Quienes
le vean caminando por Sevilla, esta ciudad a la que ama y venera, observarán
algo muy distinto a lo que ven. La fisonomía nos engaña, nos confunde y tergiversa
la realidad. Toda la magnitud, toda la esplendidez de su presencia, de su
cuerpo esconde un gran secreto, un enigma que se resuelve apenas inicia la
conversación, a la que es muy dado, la tertulia pausada que no lenta ni
premiosa. Parece inaccesible porque el semblante delata una gran mentira. Es
jovial, ameno, sincero consigo mismo y con los demás, cuando ha de decir algo
lo expresa sin tapujos, directa y sanamente, nada presuntuoso y tan cercano en
las maneras que pudiera pensarse estar frente a otra persona. Este profesor
universitario serio y circunspecto, alejado de la realidad a que se enfrenta
diariamente, que combate los desmanes e
injusticias que se cometen con la ciudad de los sueños, de nuestros sueños, aún
no ha cumplido los cinco años. Sigue siendo un niño que recorre los senderos
los recuerdos y los presenta a los demás con la naturalidad propia de la
infancia.

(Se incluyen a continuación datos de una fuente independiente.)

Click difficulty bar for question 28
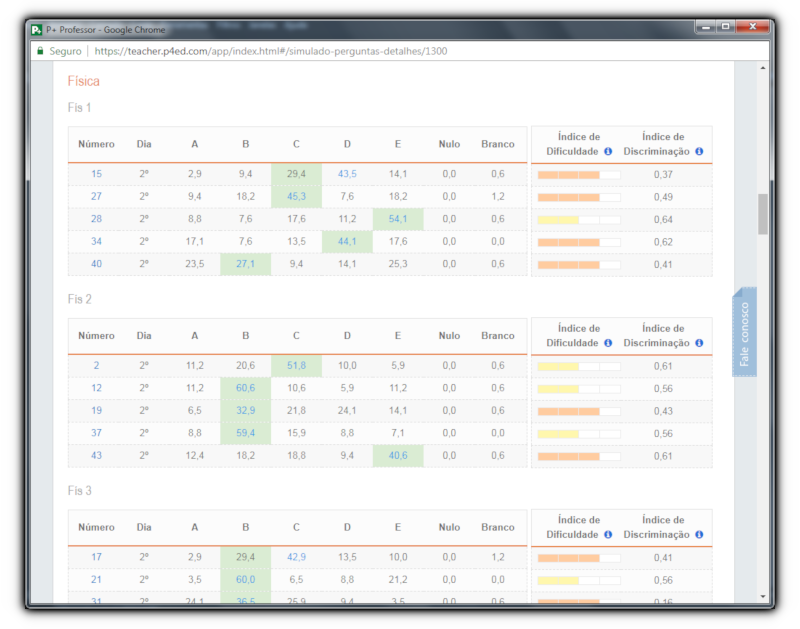The image size is (800, 629). (x=578, y=220)
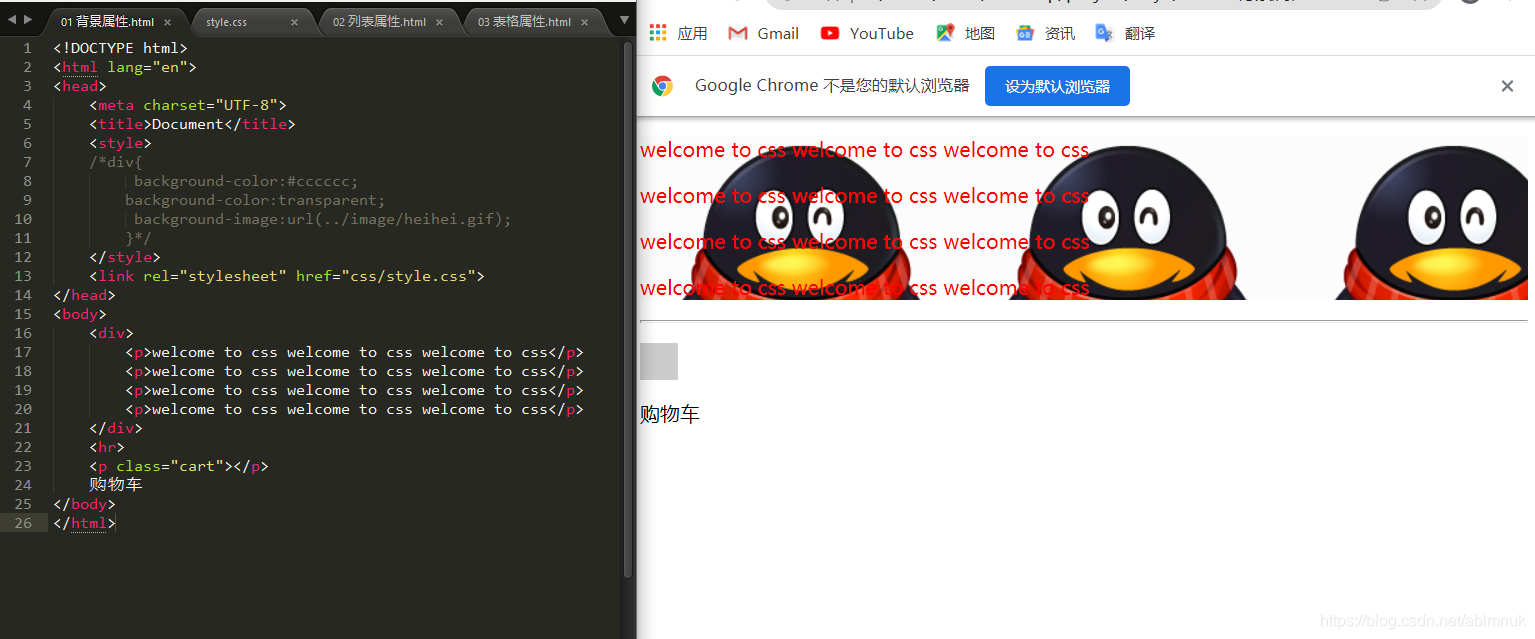Click the 设为默认浏览器 button
1535x639 pixels.
point(1057,86)
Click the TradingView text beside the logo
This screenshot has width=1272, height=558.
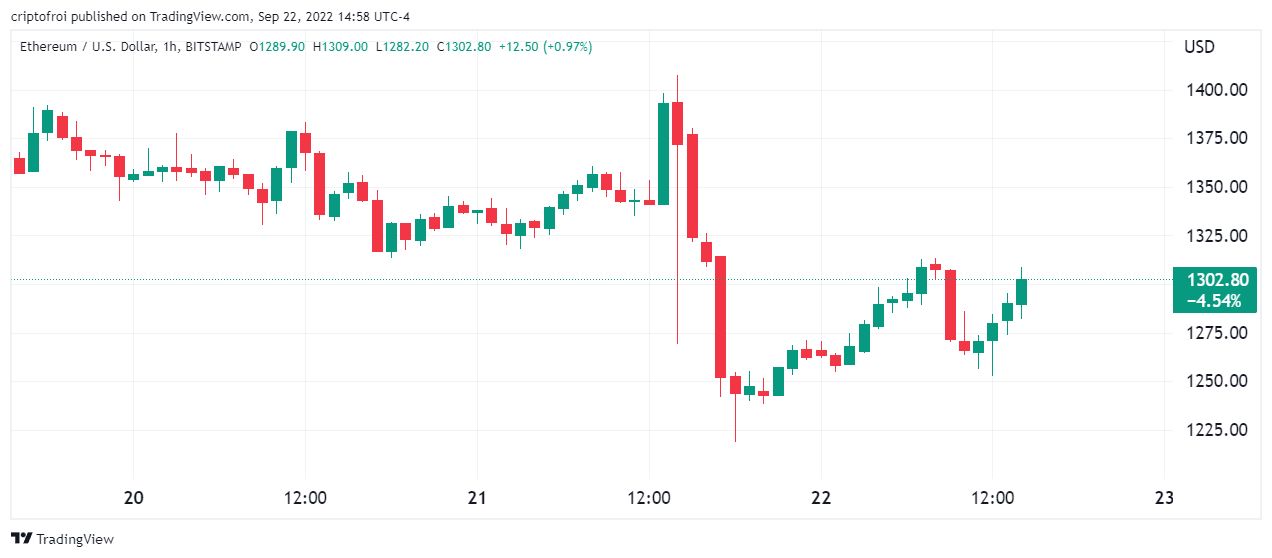75,539
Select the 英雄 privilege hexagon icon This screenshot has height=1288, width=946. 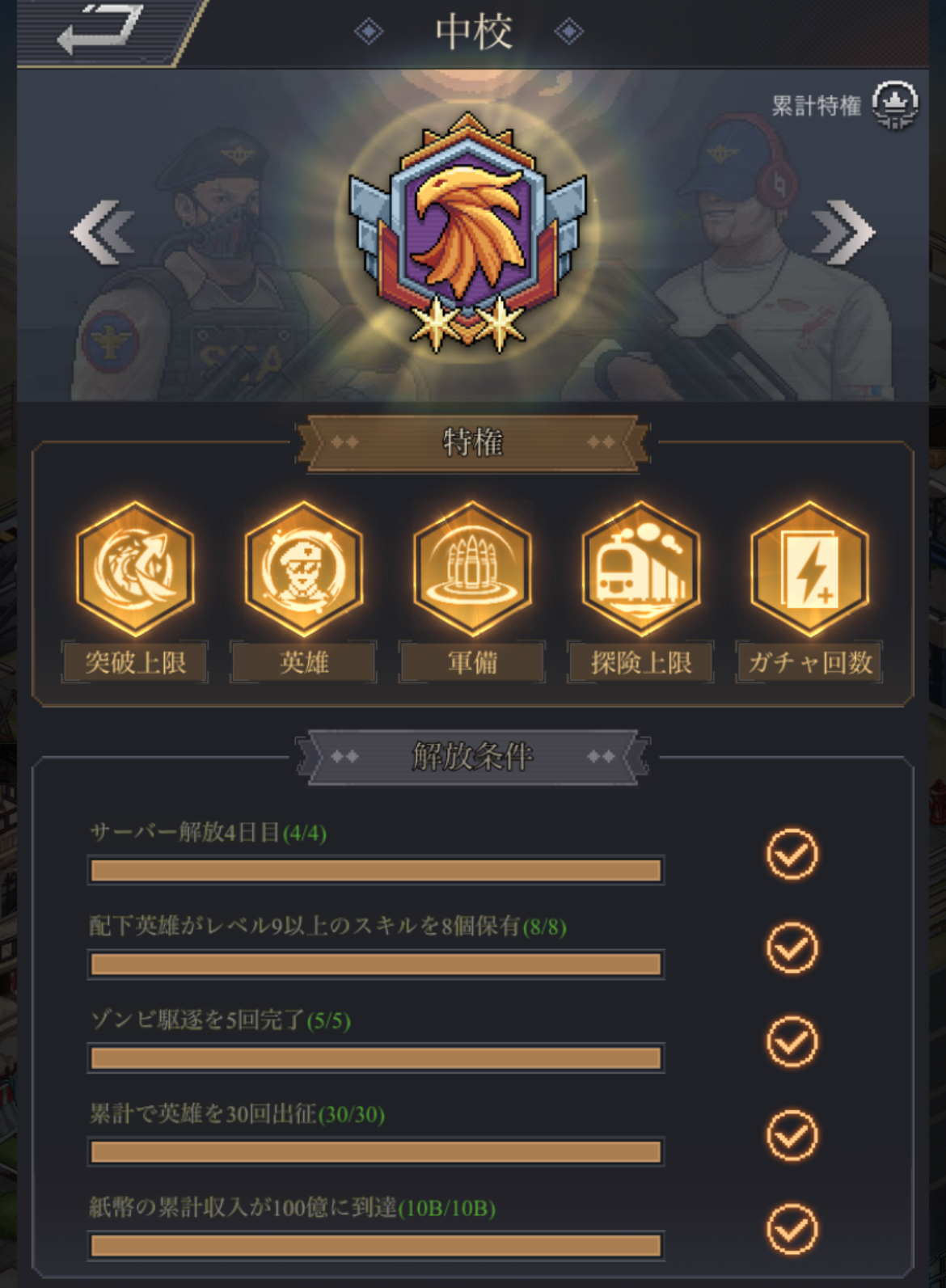pyautogui.click(x=304, y=568)
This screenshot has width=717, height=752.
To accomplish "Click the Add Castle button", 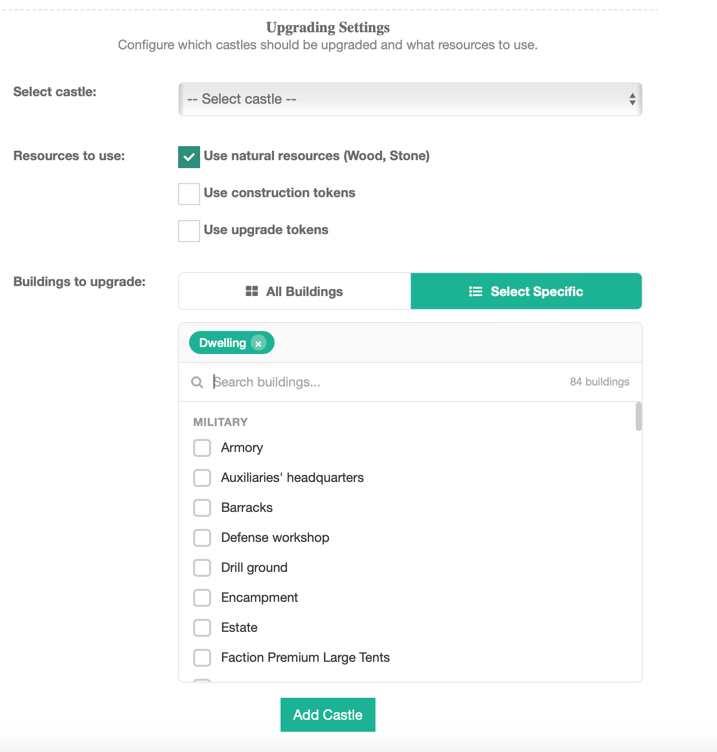I will pyautogui.click(x=328, y=715).
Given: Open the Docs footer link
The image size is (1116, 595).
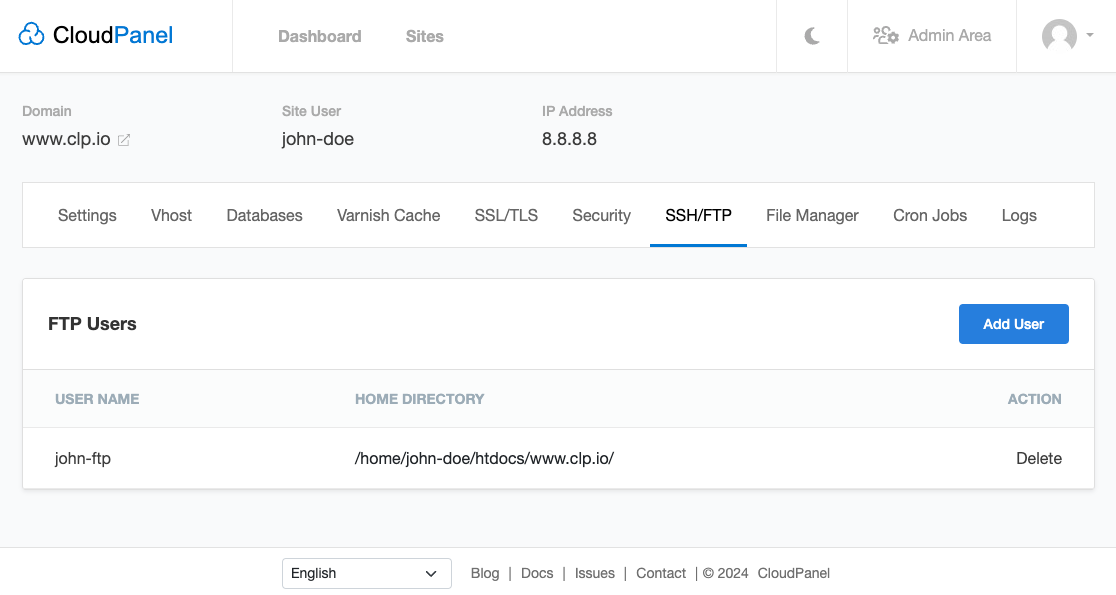Looking at the screenshot, I should pos(537,573).
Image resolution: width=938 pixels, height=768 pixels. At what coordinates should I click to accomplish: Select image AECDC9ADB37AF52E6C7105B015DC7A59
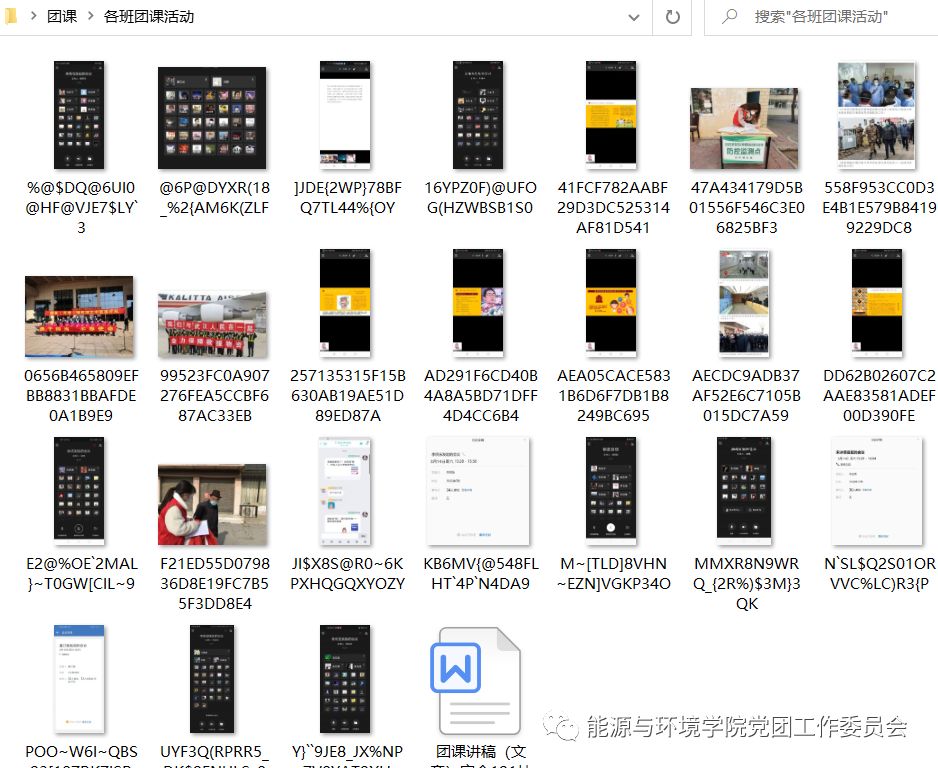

Este excelso periodista que conmuta la celeridad del tiempo, que lo
cercena, lo acorta para hacerlo suyo, que altera el discurrir natural de los
años, sigue jugueteando por calles alfombradas de adoquines, trastabillando sus
pasos por la barreduela de la calle Regina, un reino que defiende, ampara y salvaguarda
de la inequidad dándole cobijo en su memoria, alejándolo de los especuladores
que comienzan degradar el paisaje por la calle Imagen, tras haber asolado las
estrecheces para implantar un antinatural ensanche, monstruosidades capaces de
alejar cualquier belleza de la visión, mantiene la ingenuidad innata de la
infancia y sigue atravesando las cuarteladas del mercado de la Encarnación,
rodeando la fuente que provee de agua a los recoveros y pescaderos, a los
carniceros y a los de la gandinga que exponen los despojos de las reses que
luego se servirán como manjares en el bar de la Centuria, para acercarse hasta el 0’95 y pegar la nariz
a la frialdad del cristal de la tienda de juguetes, un muro inquebrantable que
separa de los objetos de sus sueños.
Este
hombre que se acerca tanto a la Esperanza para darla a los demás con la
agilidad y destreza de su verbo, con la impagable humanidad que imprime en cada
uno de sus escritos, no está loco cuando pregona, públicamente y sin temor
alguno, que sigue creyendo en los Reyes Magos, que aún sitúa los zapatos en
pretil de la ventana por la entra toda la ilusión y la fantasía para
reconvertirla en realidad, que sigue poniendo agua y pan para los camellos,
unas copas de anís para los servidores de sus Majestades y una bandeja de
polvorones, que su madre ha adquirido en casa Sosa, para que vigoriza la
fortaleza de los Magos de Oriente. Este sesentón, que sigue encandilado con la
gran verdad de la comitiva que recorre Sevilla en la tarde de cada cinco de
enero, se jacta de pregonar sus creencias, sus valores adquiridos en la
transmisión ancestral de sus antepasados, en la vigencia de la tradición oral y
escrita que refiere la presencia de unos Magos a los pies de una cuna en un
pesebre, con mula y buey, donde reposa Dios hecho hombre.
Ayer,
Carlos Colón, nos retrotrajo a la infancia de cada uno de nosotros, con
recuerdos inherentes al tiempo que se alargaba, que se prolongaba en el
espacio, porque todo era sencillez y carecía de las prisas que nos impone la
madurez. Ayer fuimos recluidos en la memoria de Carlos, que es la misma que
disfrutamos quienes nos sumamos a la gran verdad que hizo público durante su
emocionante alocución, esa declaración sentimental que muchos no nos atrevemos
a pregonar por temor a ser encerrados en un manicomio por esa ralea de tristes
que nos quieren sustraer de la verdad de la emoción y los sueños. Que los Reyes
Magos existen, como existe Dios, como existe la luz y la alegría explosiva de
las sonrisas cuando los vemos aparecer en sus tronos, y que en la madrugada del
seis de enero depositan a los pies de nuestras camas el mejor obsequio, el
majestuoso regalo del beso de nuestras madres, que llegan envueltos en
brillante celofán de nuestra memoria. No estamos locos, Carlos. Sólo queremos
ser felices y que los sean quienes nos rodean.